** begin ENTRIES SUPPLIED **

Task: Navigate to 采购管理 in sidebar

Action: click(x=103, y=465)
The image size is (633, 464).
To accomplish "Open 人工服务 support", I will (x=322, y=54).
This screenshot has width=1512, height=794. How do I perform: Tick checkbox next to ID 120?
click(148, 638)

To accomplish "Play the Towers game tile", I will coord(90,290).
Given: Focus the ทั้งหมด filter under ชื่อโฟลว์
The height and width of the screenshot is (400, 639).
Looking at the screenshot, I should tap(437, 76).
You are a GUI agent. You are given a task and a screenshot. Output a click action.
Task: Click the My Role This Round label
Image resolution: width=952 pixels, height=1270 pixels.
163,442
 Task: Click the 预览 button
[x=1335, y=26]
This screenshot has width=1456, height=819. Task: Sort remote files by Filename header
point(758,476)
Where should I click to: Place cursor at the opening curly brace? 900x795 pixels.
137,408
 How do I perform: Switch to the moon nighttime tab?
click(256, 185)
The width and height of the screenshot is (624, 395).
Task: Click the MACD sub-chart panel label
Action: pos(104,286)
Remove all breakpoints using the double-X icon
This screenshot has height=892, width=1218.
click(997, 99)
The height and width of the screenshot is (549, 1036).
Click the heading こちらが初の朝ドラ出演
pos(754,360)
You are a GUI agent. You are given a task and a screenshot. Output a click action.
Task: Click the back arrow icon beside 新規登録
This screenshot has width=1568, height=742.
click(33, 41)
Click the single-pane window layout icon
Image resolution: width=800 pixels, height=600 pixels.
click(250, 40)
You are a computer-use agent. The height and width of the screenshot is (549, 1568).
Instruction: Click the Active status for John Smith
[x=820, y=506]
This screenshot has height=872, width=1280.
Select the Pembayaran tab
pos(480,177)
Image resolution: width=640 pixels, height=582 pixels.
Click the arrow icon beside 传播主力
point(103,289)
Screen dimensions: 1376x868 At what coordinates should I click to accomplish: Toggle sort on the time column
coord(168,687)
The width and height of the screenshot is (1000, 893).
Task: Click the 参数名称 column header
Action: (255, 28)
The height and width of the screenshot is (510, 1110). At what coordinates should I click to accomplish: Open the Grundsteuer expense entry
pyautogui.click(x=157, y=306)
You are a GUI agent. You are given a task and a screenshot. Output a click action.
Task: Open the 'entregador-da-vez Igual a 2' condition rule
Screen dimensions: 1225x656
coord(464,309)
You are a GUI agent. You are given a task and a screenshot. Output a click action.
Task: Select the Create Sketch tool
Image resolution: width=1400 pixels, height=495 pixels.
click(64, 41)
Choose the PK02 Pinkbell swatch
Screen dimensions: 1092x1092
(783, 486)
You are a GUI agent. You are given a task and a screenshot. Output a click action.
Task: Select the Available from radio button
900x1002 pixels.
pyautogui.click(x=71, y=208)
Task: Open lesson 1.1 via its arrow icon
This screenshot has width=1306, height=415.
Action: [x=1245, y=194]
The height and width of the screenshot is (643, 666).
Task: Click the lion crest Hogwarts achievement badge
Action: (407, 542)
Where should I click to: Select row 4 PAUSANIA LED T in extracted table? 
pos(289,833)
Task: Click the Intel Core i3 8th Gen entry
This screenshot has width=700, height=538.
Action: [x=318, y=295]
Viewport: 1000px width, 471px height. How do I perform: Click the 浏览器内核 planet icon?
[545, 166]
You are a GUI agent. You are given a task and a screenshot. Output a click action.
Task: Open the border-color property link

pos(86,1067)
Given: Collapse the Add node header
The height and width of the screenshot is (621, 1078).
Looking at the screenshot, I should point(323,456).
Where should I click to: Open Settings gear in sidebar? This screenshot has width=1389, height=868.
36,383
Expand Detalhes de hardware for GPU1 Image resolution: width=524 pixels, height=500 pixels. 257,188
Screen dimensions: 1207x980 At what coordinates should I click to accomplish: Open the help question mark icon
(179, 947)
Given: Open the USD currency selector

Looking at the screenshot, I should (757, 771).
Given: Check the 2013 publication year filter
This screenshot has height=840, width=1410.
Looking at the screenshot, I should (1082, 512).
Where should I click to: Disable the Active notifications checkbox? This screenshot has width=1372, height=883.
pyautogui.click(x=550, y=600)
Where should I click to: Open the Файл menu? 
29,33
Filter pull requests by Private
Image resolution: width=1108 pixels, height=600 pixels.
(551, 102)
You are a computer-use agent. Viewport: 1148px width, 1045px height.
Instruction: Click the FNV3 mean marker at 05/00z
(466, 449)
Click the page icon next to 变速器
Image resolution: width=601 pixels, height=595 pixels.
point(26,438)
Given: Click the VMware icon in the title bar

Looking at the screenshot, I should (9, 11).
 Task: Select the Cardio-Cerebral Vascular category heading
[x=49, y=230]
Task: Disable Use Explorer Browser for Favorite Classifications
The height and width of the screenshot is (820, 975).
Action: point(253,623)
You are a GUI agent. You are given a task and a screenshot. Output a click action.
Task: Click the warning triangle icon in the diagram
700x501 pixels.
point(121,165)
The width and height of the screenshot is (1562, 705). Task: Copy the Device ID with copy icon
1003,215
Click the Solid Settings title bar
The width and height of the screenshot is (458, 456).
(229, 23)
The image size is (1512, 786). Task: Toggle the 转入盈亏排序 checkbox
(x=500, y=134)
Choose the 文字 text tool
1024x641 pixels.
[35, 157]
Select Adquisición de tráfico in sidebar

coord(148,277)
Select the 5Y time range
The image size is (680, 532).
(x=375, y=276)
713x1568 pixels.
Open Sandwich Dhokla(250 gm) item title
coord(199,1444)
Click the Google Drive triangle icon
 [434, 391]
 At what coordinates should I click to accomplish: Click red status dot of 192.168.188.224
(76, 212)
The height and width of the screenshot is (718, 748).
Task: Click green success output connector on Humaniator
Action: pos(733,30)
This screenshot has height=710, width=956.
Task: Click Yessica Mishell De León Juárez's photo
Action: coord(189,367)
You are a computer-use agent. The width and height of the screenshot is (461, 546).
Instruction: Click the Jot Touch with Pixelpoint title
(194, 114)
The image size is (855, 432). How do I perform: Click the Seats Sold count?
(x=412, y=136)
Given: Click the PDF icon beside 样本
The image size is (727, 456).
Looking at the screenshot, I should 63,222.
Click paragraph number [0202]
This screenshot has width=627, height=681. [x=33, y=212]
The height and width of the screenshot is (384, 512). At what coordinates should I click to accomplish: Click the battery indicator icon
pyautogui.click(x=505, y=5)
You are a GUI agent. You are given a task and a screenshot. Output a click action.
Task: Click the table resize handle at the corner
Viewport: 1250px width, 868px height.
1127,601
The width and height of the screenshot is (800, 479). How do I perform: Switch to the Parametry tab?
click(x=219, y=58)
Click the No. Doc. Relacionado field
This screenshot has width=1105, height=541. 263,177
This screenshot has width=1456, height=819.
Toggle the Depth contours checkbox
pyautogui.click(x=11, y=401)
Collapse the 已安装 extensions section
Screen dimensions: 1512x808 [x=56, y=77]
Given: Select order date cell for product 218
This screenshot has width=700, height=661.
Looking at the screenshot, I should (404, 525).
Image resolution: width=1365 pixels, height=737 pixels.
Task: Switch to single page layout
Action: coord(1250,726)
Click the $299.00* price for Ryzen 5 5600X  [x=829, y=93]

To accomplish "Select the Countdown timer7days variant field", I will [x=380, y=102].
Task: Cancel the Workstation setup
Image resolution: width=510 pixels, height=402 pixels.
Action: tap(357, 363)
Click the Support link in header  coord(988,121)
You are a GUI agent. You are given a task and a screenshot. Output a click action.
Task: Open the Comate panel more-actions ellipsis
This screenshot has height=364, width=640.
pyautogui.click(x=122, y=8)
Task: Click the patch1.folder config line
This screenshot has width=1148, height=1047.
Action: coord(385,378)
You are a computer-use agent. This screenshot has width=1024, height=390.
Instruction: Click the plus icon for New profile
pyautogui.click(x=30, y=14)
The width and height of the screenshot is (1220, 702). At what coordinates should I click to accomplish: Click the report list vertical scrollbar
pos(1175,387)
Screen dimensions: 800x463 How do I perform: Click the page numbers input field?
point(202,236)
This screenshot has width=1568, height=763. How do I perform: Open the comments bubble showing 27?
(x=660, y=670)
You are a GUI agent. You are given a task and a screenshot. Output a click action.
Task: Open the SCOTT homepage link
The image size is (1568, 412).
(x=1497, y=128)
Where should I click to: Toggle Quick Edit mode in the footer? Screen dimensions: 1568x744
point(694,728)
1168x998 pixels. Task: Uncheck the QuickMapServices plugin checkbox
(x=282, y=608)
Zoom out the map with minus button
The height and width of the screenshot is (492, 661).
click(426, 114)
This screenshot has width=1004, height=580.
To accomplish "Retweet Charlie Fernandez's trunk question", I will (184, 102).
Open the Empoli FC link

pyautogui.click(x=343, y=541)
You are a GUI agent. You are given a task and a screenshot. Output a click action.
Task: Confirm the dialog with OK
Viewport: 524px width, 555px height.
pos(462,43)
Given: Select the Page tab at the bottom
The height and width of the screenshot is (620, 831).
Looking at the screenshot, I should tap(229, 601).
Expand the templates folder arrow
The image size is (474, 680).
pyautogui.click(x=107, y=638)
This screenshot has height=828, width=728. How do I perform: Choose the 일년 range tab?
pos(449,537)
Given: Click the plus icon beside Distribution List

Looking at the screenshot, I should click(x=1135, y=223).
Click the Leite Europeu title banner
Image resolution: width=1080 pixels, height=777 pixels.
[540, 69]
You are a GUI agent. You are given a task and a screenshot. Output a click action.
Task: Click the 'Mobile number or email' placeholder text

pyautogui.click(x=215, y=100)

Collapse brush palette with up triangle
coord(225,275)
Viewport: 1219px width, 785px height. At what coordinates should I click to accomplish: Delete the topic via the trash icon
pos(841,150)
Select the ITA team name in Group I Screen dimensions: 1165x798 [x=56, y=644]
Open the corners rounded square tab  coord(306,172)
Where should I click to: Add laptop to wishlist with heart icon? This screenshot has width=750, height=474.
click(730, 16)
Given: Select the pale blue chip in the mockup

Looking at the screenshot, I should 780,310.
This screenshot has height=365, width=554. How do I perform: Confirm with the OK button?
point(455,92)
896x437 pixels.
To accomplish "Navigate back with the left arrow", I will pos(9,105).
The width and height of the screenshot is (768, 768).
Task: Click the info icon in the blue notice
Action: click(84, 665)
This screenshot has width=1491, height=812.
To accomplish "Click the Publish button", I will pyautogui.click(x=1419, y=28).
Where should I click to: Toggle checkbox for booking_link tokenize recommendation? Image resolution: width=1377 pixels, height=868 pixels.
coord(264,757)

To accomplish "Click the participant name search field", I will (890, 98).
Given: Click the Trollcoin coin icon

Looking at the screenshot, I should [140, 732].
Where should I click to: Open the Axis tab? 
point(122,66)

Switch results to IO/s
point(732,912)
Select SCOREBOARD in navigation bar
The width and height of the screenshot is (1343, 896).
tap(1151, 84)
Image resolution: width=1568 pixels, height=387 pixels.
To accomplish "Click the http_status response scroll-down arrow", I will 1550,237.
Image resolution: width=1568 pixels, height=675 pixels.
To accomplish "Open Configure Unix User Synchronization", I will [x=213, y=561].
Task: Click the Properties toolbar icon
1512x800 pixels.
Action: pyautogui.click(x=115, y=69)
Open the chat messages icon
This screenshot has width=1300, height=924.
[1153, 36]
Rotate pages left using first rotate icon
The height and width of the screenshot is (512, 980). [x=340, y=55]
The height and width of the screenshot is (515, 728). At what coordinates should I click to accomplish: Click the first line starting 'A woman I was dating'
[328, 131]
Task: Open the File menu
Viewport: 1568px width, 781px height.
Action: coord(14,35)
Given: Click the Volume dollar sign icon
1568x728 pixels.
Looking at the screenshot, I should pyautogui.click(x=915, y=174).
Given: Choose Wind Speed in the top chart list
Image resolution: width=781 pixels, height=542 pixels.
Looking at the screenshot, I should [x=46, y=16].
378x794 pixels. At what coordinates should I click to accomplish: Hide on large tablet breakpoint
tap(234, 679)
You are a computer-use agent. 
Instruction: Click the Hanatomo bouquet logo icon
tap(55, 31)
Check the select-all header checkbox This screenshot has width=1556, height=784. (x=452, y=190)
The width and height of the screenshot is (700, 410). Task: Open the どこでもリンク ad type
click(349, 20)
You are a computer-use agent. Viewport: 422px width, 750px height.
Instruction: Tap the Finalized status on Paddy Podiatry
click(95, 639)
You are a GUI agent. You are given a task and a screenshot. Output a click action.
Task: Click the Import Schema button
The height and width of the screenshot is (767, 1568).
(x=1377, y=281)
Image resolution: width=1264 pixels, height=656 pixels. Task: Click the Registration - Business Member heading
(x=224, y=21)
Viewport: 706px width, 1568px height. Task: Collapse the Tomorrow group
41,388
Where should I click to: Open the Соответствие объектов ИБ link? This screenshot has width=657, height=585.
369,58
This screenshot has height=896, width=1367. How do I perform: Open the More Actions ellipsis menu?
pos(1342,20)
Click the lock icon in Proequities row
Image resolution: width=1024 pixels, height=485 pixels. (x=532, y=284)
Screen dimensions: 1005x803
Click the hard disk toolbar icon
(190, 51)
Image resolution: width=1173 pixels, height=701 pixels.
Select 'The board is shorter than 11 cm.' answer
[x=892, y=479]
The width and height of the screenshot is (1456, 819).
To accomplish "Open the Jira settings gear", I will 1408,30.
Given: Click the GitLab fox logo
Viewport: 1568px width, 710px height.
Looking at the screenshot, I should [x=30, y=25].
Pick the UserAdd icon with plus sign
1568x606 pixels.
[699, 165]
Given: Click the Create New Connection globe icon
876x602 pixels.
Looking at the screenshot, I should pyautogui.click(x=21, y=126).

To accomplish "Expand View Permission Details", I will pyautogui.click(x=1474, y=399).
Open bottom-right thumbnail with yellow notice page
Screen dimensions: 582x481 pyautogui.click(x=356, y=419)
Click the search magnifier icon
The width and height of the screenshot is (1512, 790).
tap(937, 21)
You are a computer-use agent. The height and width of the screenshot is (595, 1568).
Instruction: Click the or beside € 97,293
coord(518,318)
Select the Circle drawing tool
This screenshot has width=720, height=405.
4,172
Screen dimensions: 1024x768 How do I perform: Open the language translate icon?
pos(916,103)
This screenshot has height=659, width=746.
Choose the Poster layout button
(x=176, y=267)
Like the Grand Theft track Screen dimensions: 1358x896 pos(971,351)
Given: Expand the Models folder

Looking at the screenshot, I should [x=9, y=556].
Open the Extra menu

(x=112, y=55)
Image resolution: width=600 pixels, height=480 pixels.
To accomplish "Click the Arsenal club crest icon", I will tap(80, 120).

** end ENTRIES SUPPLIED **

* REQUIRED TASK *
Please copy out the records below word for word, starting at the line containing "Click the $299.00*" and ending at the line containing "pos(1175,387)", both included.

* EXPECTED OUTPUT *
Click the $299.00* price for Ryzen 5 5600X  [x=829, y=93]

To accomplish "Select the Countdown timer7days variant field", I will [x=380, y=102].
Task: Cancel the Workstation setup
Image resolution: width=510 pixels, height=402 pixels.
Action: tap(357, 363)
Click the Support link in header  coord(988,121)
You are a GUI agent. You are given a task and a screenshot. Output a click action.
Task: Open the Comate panel more-actions ellipsis
This screenshot has height=364, width=640.
pyautogui.click(x=122, y=8)
Task: Click the patch1.folder config line
This screenshot has width=1148, height=1047.
Action: coord(385,378)
You are a computer-use agent. This screenshot has width=1024, height=390.
Instruction: Click the plus icon for New profile
pyautogui.click(x=30, y=14)
The width and height of the screenshot is (1220, 702). At what coordinates should I click to accomplish: Click the report list vertical scrollbar
pos(1175,387)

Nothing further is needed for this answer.